(Beginning of Excerpt provided)

Cordyceps in Orient and Occident: Natural History of a Perplexing Parasite and Purported Panacea

Daniel Winkler 2017 TibetIn East Asia the healing power of Cordyceps is in highest esteem, making Yartsa gunbu (Ophiocordyceps sinensis the world’s most precious fungus at over $30,000 per pound, and accounting for 40% of rural income in Tibet. Every year in spring, Tibetans move to the grasslands to collect this tiny, elusive fungus that grows on the larva of ghost moths. Consequently, sustainability is of great concern, but new research helps explaining its apparent resilience. Meanwhile much of Western main stream medicine is not even aware of Cordyceps. Likewise, there are hundreds of different Cordyceps species in the Americas and only in recent years they are receiving deserved attention. The neo-tropics are amazingly rich in bizarre Cordyceps species and Daniel, based on a dozen Mushroaming trips to South America, will introduce the most common and also some rare species, including some Cordyceps, not known to science yet.

(End of Excerpt provided)
(Beginning of Material shown)

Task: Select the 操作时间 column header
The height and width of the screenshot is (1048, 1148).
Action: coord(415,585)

(End of Material shown)
(Beginning of Material shown)

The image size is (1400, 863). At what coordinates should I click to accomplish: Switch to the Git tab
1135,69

(End of Material shown)

Task 1:
In the text on Cordyceps, what share of rural income in Tibet does Yartsa gunbu account for?
Task 2:
Name every geographic place or region that the Cordyceps text mentions after its title. Leave out adjectives such as "Western."

Task result 1:
40%

Task result 2:
East Asia, Tibet, the Americas, the neo-tropics, South America